_Task:_ Find each line in the records below that contains the word "orange", and copy it out.

(Stored items)

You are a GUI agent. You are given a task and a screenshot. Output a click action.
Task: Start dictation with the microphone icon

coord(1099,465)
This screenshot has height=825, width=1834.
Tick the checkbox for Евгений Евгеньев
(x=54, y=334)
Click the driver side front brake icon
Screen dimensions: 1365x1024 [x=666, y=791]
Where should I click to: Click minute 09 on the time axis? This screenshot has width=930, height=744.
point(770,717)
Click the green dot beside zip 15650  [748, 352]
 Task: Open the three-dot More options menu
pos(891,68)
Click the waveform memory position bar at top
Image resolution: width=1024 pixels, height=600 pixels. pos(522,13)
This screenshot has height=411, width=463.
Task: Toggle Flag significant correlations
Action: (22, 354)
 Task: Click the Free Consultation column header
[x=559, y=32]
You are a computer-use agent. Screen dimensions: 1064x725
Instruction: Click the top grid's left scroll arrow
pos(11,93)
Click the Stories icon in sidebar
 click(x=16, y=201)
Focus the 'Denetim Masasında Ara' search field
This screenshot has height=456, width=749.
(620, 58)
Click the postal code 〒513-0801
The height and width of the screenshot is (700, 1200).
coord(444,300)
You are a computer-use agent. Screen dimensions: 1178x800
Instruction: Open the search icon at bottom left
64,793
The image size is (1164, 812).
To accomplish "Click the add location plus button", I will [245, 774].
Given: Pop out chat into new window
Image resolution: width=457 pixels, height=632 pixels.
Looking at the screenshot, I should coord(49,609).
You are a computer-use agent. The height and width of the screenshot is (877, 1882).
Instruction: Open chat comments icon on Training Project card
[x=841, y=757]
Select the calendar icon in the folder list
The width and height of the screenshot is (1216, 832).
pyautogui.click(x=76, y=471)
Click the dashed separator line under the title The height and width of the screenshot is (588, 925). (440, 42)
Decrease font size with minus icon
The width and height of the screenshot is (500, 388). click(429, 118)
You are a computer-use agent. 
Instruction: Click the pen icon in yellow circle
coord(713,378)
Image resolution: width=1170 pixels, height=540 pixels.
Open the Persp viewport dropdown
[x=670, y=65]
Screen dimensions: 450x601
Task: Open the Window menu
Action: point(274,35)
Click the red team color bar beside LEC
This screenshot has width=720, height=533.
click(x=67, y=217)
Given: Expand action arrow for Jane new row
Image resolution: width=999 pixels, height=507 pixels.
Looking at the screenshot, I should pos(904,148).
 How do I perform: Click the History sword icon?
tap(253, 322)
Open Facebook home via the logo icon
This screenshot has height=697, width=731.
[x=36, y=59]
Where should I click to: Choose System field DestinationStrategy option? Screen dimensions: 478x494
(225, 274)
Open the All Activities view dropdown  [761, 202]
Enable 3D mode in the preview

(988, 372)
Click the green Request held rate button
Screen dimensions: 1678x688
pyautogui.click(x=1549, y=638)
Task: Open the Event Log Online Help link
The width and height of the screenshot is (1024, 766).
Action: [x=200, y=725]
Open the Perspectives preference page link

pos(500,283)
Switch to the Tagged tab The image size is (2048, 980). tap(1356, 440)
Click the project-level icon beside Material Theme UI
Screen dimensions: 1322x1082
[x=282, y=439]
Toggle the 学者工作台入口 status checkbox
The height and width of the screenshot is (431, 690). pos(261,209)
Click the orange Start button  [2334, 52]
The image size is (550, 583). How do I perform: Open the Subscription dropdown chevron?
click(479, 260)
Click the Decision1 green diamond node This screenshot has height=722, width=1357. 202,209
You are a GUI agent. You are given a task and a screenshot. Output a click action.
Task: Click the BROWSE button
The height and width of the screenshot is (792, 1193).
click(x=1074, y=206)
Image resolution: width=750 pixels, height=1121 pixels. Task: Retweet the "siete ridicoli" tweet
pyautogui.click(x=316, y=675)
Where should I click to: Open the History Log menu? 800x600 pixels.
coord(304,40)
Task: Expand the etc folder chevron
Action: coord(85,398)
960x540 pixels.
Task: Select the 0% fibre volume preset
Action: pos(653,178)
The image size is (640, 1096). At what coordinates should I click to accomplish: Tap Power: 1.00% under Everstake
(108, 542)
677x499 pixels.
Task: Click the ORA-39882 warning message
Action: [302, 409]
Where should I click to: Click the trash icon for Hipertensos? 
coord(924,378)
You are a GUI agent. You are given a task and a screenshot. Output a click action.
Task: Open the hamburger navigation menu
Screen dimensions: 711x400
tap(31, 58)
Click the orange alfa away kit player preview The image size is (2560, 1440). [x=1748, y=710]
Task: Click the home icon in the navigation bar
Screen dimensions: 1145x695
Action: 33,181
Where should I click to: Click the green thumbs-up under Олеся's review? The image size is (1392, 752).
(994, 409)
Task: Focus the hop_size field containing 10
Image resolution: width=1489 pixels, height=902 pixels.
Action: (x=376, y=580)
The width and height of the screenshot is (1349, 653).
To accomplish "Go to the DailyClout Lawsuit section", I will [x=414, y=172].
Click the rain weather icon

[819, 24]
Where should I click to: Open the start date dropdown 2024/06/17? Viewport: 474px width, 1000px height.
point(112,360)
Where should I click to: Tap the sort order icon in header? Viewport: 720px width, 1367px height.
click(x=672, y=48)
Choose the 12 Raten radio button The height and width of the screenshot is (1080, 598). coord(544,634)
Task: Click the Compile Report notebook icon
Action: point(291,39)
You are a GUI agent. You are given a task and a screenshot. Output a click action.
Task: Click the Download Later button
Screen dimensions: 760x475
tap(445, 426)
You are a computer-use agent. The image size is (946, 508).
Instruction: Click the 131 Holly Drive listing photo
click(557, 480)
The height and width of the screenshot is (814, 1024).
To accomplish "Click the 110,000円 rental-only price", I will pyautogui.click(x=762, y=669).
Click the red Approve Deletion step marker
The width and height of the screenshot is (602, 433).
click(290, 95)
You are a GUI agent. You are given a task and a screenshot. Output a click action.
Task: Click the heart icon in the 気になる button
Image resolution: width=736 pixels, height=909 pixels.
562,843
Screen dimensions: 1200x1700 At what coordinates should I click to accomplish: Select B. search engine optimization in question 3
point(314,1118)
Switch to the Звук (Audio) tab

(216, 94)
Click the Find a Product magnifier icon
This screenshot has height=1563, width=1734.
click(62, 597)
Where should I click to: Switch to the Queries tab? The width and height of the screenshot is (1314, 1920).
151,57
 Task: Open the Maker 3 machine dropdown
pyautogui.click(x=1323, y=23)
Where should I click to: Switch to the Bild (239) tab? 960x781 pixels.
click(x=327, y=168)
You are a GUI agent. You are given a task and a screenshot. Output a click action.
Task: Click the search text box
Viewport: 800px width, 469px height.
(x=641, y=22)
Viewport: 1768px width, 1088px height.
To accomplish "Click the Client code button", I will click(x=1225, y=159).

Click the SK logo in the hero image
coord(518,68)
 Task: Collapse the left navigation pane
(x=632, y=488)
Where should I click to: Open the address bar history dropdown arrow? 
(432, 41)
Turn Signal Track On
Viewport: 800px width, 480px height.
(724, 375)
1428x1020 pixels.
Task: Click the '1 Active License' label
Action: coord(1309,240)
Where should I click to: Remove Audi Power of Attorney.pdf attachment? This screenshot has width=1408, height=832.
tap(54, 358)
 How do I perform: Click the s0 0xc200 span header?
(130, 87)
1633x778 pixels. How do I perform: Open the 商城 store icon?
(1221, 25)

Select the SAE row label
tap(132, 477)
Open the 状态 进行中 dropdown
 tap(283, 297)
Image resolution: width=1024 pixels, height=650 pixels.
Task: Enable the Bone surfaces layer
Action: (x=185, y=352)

_Output below:_
Click the orange Start button  [2334, 52]
Click the orange alfa away kit player preview The image size is (2560, 1440). [x=1748, y=710]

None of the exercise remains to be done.